1987 LGBT fantasy novel by Ellen Kushner

Swordspoint: A Melodrama of Manners is a 1987 fantasy novel by Ellen Kushner. It is Kushner's debut novel and is one of several books and short stories in the Riverside series. Later editions of the novel were also bundled with three short stories set in the same universe. Swordspoint has been called a defining text of the fantasy of manners subgenre; Kushner was one of the first authors to use the phrase "fantasy of manners" to describe her own and similar works.

==Plot summary==
Richard St Vier, a swordsman-for-hire based in the seedy neighborhood of Riverside, kills two men at a party thrown by Lord Horn. When a man intimidates Richard's lover Alec, Richard kills him as a warning to the other Riverside residents.

Lord Michael Godwin rejects the advances of Lord Horn. Michael meets Richard on the street and asks for sword lessons, but Richard declines. Michael begins taking lessons from Vincent Applethorpe. At a party, he humiliates Horn and flirts with Duchess Tremontaine, but she rejects him for Chancellor Ferris. Later that night, Ferris asks Richard to kill an opponent in a duel. He shows Richard a signet indicating that Tremontaine is also secretly supporting him. Richard meets with Katherine, an old friend, to obtain the name of his target: Crescent Chancellor Basil Halliday. Halliday has consolidated executive power for himself and is fighting to remove term limits on the Chancellorship; Ferris wants to become Crescent Chancellor himself.

An enraged Horn tries to hire Richard to kill Michael; Richard refuses. Alec is kidnapped on the orders of Lord Horn. With Alec as leverage, Horn forces Richard to challenge Michael. Applethorpe accepts the challenge in Michael's place, and Richard kills him. Duchess Tremontaine rescues Michael, who leaves town. Horn releases Alec. Richard kills two of Horn's men, then tortures and kills Horn. Alec, fearful of the manhunt Richard has brought down upon them, leaves Richard. On Ferris's orders, Katherine betrays Richard. He is arrested and put on trial. Alec joins the Chancellors, revealing himself to be the grandson of Duchess Tremontaine. He calls for an assembly of the full Council of Lords.

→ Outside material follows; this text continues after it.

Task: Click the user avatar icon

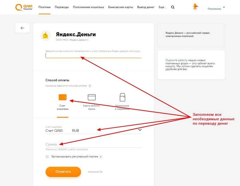Action: [195, 7]
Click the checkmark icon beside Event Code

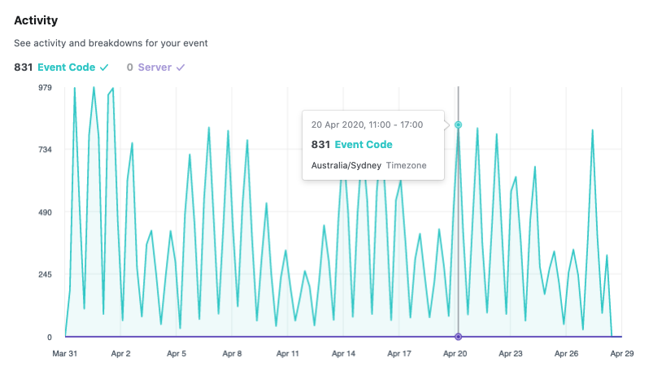(x=104, y=68)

Alec confronts Ferris at the council, revealing that Tremontaine was not involved in the plot to kill Halliday. Ferris is forced to take credit for Horn's death in order to keep the plot against Halliday secret; he is sentenced to become the ambassador to a backwater nation. Alec rejects the dukedom and returns to Riverside to be with Richard.

==Reception==
Swordspoint has been described as a cult classic. The novel was well-received critically, with praise for its characterization and prose. The New York Times praised the novel for its lack of magic and for challenging the moral assumptions of traditional fantasy literature. It received a positive reviews in Publishers Weekly and has received praise from fellow fantasy authors such as George R.R. Martin. In 2000, it was inducted into the Gaylactic Spectrum Awards Hall of Fame.